[Extracted entries Boundary: Start]
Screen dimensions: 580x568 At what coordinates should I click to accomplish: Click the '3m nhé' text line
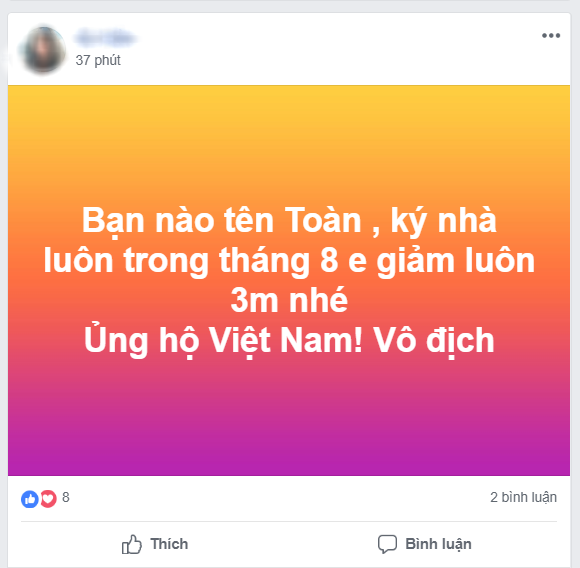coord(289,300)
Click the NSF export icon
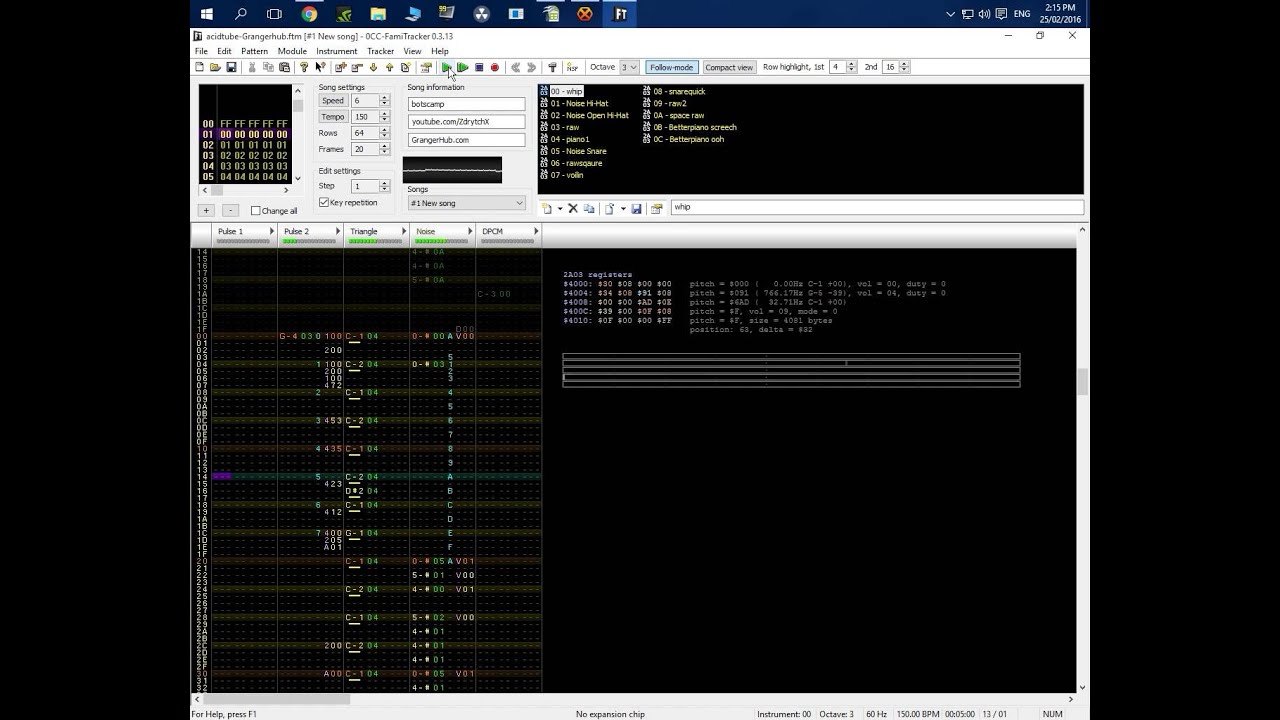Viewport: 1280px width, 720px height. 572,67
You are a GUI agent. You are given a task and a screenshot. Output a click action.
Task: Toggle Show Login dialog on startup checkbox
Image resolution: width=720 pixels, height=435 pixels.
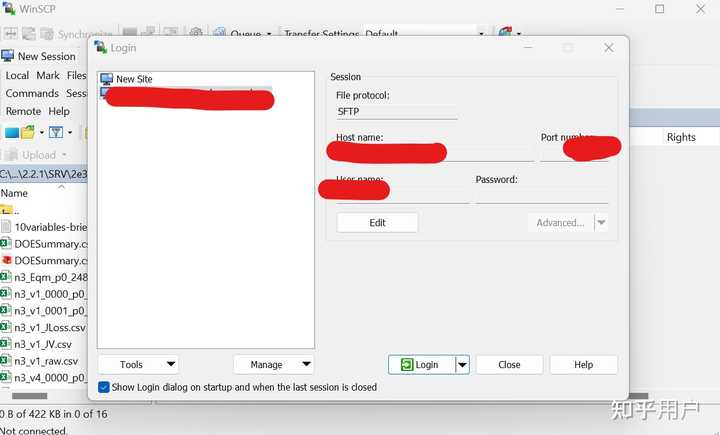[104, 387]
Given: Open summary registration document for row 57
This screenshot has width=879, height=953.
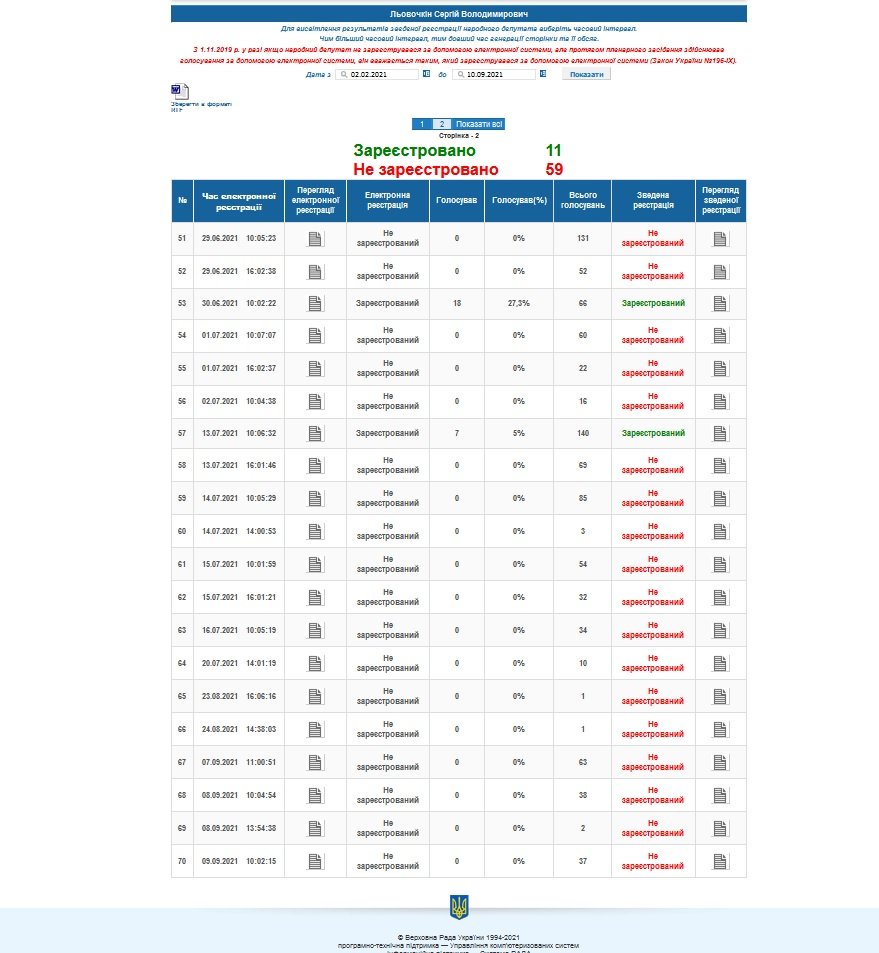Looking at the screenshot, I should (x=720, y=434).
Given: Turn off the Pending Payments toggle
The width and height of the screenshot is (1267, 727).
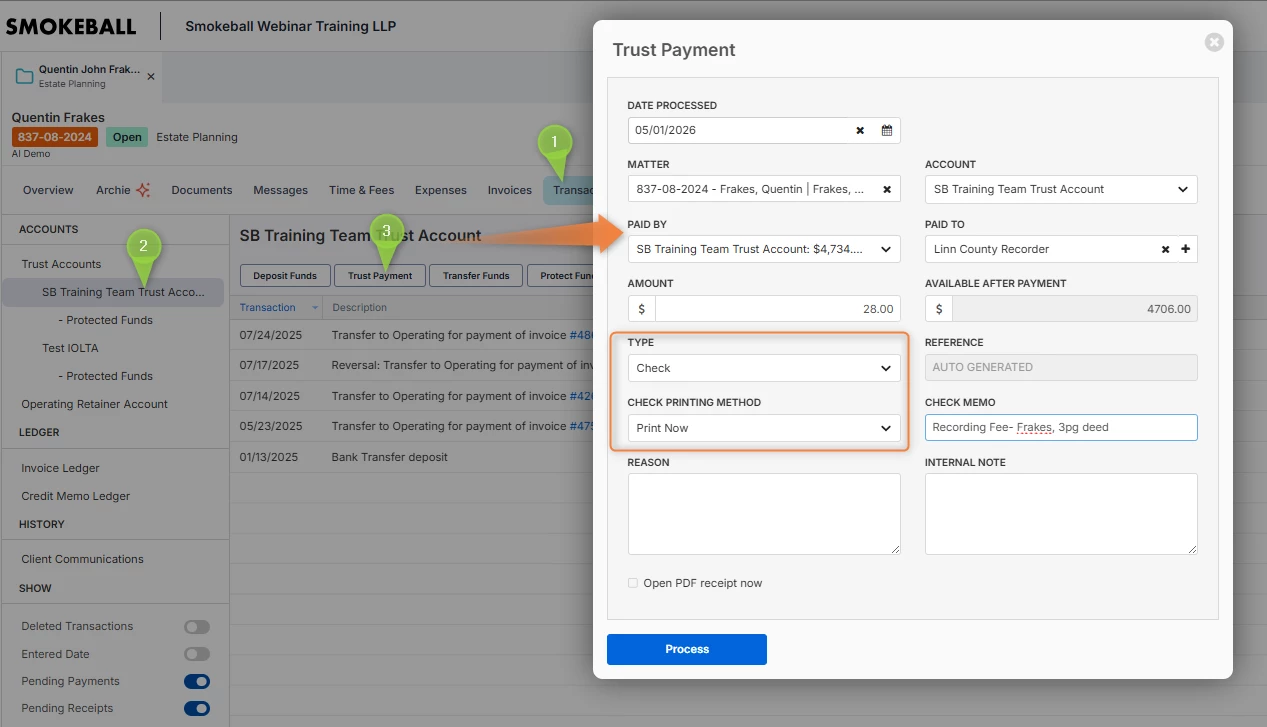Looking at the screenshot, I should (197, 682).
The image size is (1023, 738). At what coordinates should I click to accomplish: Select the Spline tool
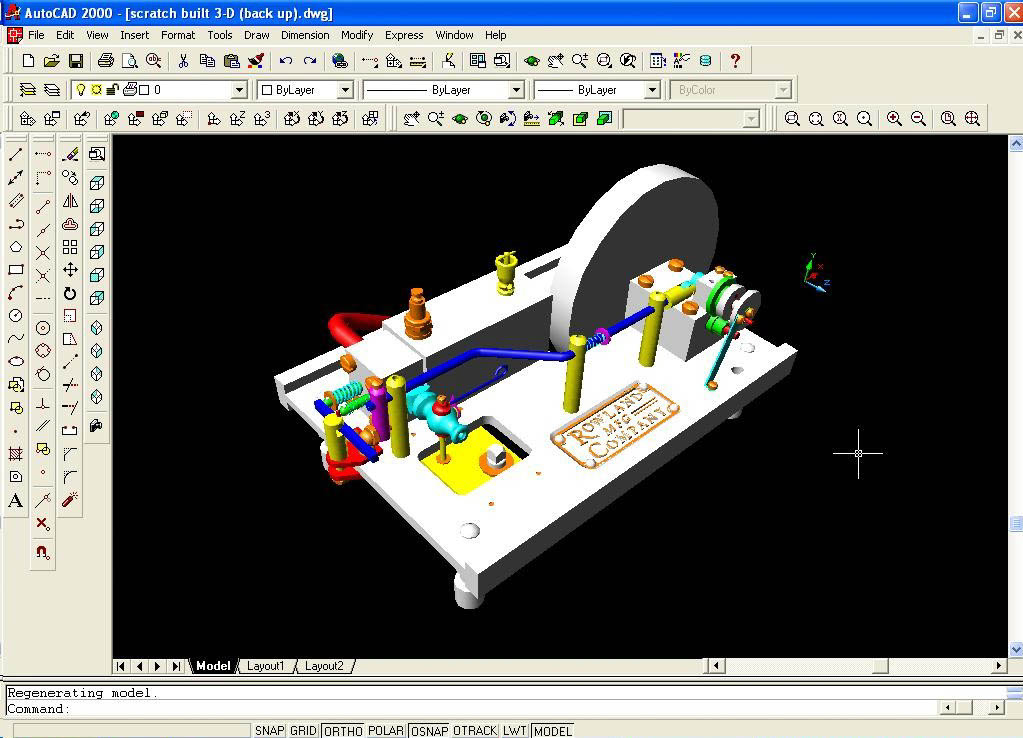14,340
[Extracted entries Boundary: End]
Only the lines from the start of the records above through the line containing "You are a GUI" should be returned, exactly and with both ends, please; the pictures stay out.

**Problem solution:**
Screen dimensions: 580x568 At what coordinates should I click to accomplish: Click the '3m nhé' text line
coord(289,300)
Click the NSF export icon
Viewport: 1280px width, 720px height. 572,67
You are a GUI agent. You are given a task and a screenshot. Output a click action.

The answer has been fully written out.